[Opening Material provided section]

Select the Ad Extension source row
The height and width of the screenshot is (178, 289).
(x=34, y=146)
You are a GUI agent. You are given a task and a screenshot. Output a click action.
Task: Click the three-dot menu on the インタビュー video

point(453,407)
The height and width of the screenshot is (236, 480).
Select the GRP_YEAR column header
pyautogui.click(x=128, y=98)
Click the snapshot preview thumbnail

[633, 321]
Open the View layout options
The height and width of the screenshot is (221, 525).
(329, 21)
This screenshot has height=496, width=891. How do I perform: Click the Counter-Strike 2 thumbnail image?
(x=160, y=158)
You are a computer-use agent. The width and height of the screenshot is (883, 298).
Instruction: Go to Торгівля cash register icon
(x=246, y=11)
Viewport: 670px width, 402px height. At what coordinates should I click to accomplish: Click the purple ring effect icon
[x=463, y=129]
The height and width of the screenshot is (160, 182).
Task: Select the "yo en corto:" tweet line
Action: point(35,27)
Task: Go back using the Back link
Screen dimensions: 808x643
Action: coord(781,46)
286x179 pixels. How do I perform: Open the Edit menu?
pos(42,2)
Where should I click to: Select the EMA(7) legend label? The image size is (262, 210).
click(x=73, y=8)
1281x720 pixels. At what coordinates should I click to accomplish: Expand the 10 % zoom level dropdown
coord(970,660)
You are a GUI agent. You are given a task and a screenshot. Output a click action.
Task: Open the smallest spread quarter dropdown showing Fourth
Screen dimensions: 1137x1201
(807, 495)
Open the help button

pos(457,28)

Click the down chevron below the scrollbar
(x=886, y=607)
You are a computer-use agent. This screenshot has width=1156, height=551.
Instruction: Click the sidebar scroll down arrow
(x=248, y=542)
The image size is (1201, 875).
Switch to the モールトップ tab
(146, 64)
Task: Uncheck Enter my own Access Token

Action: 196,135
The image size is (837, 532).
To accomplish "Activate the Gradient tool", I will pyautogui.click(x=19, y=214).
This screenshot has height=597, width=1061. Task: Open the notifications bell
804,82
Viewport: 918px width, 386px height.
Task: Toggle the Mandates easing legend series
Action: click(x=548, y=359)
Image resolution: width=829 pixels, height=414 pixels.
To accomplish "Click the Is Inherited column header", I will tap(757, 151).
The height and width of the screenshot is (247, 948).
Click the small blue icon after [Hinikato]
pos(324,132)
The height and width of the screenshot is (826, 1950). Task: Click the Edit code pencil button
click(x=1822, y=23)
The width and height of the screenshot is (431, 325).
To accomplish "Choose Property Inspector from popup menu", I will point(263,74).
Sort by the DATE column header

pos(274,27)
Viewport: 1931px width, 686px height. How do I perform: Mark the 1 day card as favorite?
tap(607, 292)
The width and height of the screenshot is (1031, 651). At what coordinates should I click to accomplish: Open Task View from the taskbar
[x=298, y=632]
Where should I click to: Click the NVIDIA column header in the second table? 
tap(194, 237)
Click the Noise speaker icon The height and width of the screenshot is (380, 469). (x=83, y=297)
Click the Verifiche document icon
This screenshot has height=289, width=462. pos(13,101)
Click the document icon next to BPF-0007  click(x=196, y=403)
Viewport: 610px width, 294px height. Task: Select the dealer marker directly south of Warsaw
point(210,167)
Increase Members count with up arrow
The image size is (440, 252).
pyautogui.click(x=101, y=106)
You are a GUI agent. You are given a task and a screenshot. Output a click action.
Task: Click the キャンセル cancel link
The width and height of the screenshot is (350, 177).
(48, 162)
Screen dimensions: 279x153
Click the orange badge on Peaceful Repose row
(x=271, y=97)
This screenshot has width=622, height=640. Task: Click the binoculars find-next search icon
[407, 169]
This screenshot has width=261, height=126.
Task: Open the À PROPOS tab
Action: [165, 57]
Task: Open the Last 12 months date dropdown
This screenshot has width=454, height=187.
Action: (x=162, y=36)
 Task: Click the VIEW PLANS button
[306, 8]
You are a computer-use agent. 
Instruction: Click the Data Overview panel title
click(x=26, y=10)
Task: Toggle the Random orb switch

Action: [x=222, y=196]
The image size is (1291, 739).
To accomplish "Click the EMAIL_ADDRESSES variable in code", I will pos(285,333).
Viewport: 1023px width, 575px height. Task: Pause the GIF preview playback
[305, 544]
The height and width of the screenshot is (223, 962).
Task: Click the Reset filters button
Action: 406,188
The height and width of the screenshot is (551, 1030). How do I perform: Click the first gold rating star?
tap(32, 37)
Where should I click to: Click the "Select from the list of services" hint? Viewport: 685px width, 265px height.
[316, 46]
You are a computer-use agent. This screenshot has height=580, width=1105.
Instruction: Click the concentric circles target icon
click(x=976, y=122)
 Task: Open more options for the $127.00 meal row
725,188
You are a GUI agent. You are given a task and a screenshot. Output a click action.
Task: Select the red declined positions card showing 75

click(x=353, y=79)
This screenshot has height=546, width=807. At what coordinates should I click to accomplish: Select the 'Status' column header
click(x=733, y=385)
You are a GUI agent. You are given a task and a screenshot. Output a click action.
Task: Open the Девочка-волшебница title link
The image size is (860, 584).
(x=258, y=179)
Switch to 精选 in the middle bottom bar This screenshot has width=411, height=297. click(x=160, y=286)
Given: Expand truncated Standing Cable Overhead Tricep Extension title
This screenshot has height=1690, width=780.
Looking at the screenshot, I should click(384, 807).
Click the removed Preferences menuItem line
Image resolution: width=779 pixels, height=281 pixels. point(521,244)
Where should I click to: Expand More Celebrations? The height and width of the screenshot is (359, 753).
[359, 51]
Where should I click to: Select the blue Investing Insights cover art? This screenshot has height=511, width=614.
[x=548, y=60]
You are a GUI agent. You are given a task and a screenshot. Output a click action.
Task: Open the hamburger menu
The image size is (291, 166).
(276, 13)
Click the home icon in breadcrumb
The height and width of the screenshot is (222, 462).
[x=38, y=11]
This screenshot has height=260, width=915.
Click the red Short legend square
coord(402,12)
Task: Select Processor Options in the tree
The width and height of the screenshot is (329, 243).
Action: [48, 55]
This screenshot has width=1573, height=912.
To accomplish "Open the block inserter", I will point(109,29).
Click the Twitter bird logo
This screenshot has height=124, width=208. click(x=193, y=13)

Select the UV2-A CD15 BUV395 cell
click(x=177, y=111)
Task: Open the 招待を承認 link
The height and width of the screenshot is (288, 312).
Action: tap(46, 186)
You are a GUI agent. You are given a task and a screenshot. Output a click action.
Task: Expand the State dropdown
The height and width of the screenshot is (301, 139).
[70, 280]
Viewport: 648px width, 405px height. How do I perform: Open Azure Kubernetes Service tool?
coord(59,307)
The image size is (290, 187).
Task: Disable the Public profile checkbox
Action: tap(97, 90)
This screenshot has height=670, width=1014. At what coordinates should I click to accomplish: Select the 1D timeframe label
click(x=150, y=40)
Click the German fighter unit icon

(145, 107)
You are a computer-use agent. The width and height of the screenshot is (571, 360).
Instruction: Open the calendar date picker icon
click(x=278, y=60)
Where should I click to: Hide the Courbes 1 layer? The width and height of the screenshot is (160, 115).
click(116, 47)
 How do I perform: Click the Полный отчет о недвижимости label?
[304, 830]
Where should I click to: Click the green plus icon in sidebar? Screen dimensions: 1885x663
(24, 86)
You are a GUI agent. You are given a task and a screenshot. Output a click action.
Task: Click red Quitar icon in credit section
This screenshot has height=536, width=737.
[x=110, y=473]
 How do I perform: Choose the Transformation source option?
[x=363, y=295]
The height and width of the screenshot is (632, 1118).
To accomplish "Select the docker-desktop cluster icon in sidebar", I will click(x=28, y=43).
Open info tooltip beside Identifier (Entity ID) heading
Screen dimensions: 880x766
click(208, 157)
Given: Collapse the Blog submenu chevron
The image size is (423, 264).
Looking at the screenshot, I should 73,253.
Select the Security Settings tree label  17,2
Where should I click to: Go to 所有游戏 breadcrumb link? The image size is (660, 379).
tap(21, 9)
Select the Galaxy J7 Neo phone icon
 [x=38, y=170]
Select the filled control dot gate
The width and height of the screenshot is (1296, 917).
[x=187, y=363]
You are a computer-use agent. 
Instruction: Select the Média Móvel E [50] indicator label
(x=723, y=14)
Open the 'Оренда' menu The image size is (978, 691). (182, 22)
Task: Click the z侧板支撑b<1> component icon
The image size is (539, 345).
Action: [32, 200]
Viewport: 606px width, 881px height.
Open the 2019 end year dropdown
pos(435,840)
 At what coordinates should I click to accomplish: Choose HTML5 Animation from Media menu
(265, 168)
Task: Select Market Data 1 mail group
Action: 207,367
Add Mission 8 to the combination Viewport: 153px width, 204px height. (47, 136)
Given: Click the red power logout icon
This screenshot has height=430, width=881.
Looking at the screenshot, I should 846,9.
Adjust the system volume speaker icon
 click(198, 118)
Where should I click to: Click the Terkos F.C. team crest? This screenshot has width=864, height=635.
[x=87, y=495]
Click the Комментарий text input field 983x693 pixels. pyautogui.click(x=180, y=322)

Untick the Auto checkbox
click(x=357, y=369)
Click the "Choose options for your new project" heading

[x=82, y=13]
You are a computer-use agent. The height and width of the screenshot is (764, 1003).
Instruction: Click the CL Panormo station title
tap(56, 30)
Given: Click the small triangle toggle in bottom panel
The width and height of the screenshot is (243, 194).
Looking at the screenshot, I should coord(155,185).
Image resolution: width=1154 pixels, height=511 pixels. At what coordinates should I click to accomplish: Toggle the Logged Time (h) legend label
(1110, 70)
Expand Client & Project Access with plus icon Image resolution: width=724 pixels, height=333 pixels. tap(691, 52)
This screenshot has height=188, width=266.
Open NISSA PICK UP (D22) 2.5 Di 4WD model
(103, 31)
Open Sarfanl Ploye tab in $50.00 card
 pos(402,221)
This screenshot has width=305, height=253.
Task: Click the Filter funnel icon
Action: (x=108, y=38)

[Closing Material provided section]

Your goal:
Lines from the one containing "Untick the Auto checkbox" through the final line of the entries are the only ones to print, and each must match exactly.

Written solution:
Untick the Auto checkbox
click(x=357, y=369)
Click the "Choose options for your new project" heading

[x=82, y=13]
You are a computer-use agent. The height and width of the screenshot is (764, 1003).
Instruction: Click the CL Panormo station title
tap(56, 30)
Given: Click the small triangle toggle in bottom panel
The width and height of the screenshot is (243, 194).
Looking at the screenshot, I should coord(155,185).
Image resolution: width=1154 pixels, height=511 pixels. At what coordinates should I click to accomplish: Toggle the Logged Time (h) legend label
(1110, 70)
Expand Client & Project Access with plus icon Image resolution: width=724 pixels, height=333 pixels. tap(691, 52)
This screenshot has height=188, width=266.
Open NISSA PICK UP (D22) 2.5 Di 4WD model
(103, 31)
Open Sarfanl Ploye tab in $50.00 card
 pos(402,221)
This screenshot has width=305, height=253.
Task: Click the Filter funnel icon
Action: (x=108, y=38)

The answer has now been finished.